• _Task instructions_:
Every line from the one with "1360x613 pixels. At" through the end of the entries below must be retyped exactly, and only those lines. The pictures are not part of the copy.

..............................

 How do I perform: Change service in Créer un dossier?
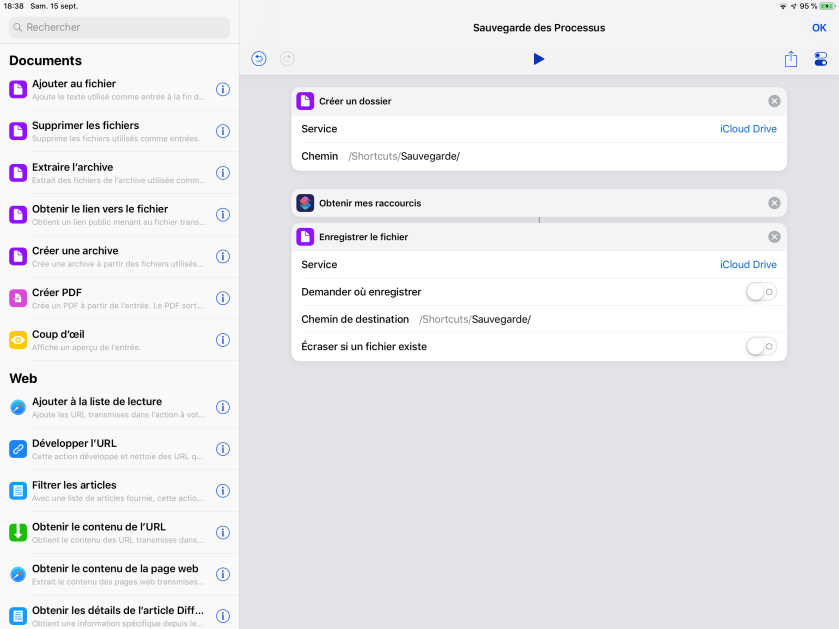748,129
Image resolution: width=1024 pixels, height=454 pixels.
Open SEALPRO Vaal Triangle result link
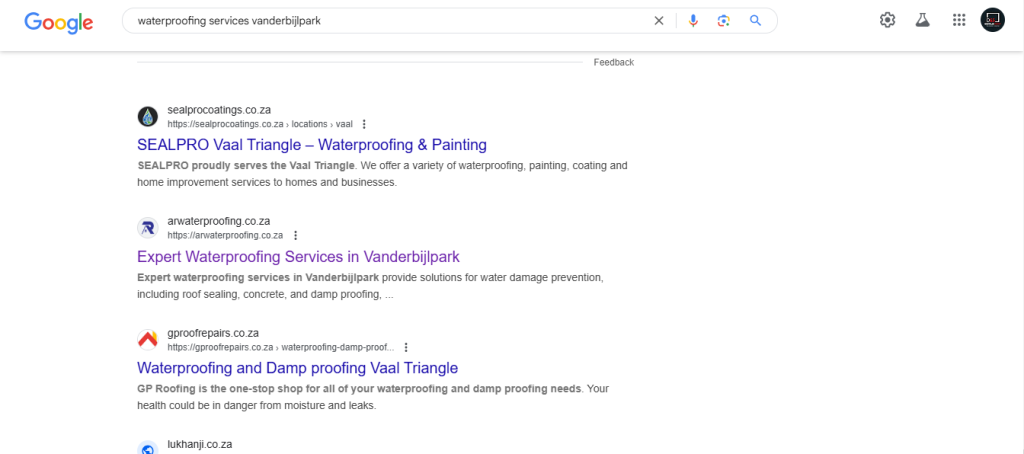(x=312, y=145)
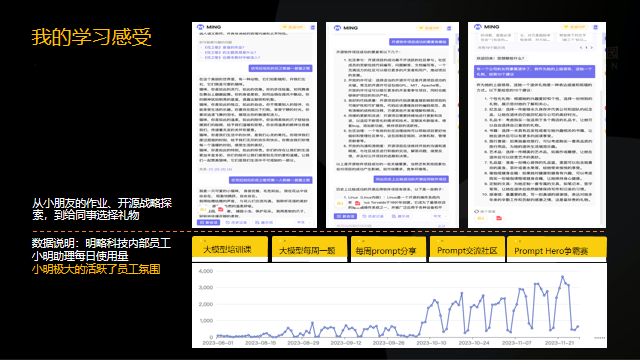The image size is (640, 360).
Task: Click the second panel's vertical scrollbar
Action: click(455, 53)
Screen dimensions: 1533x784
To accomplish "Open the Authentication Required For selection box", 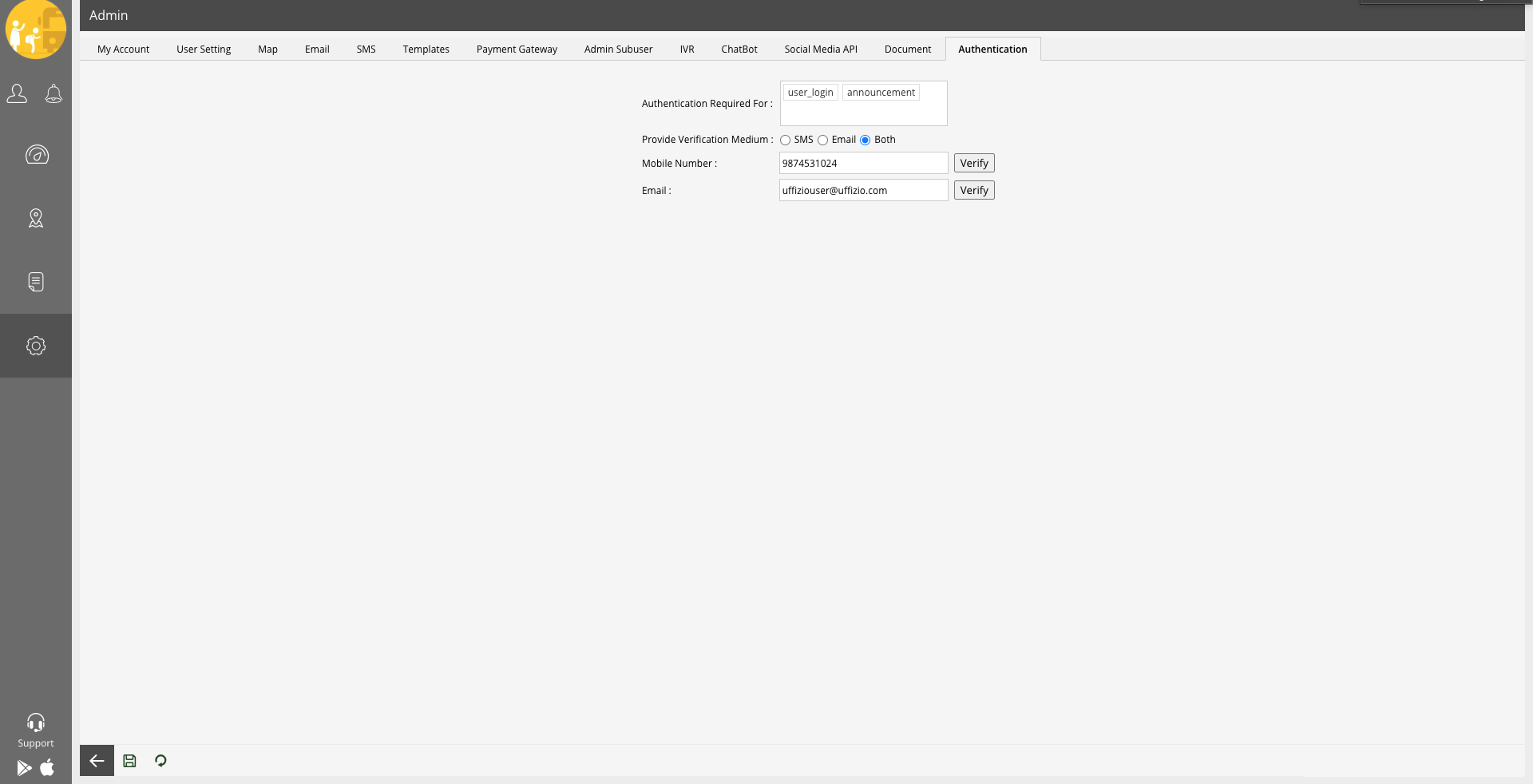I will click(x=863, y=110).
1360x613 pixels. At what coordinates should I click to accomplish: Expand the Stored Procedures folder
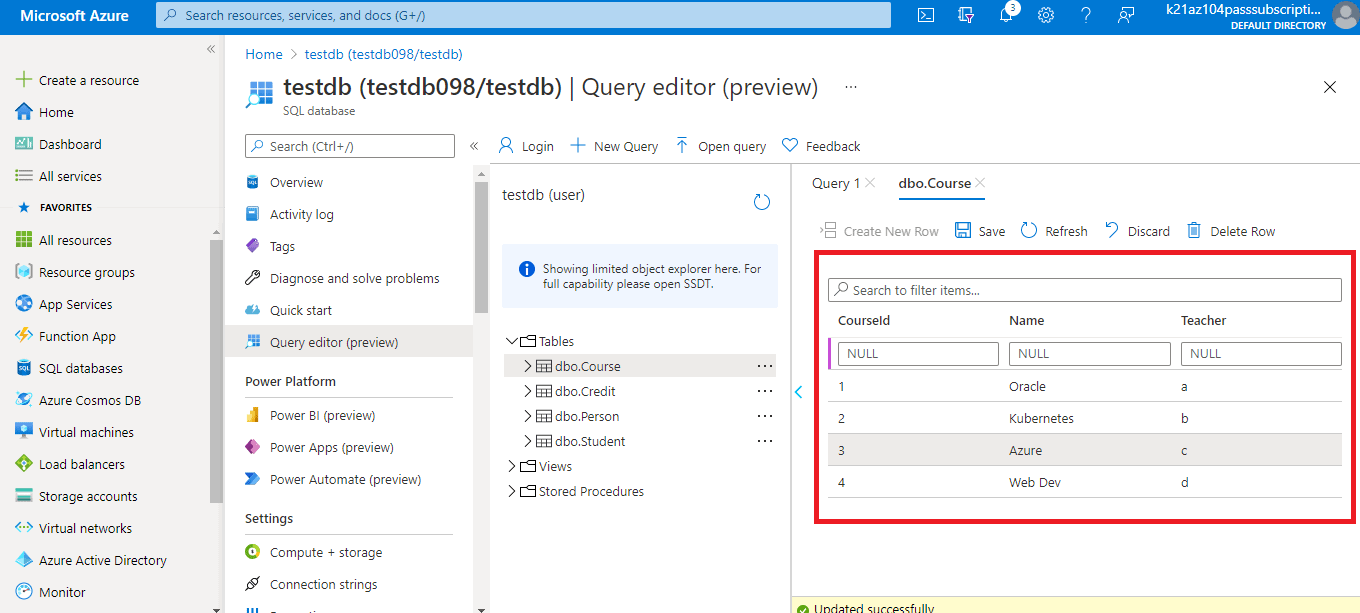pyautogui.click(x=512, y=491)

..............................

• _Solved exercise_:
1360x613 pixels. At what coordinates should I click to accomplish: Expand the Stored Procedures folder
pyautogui.click(x=512, y=491)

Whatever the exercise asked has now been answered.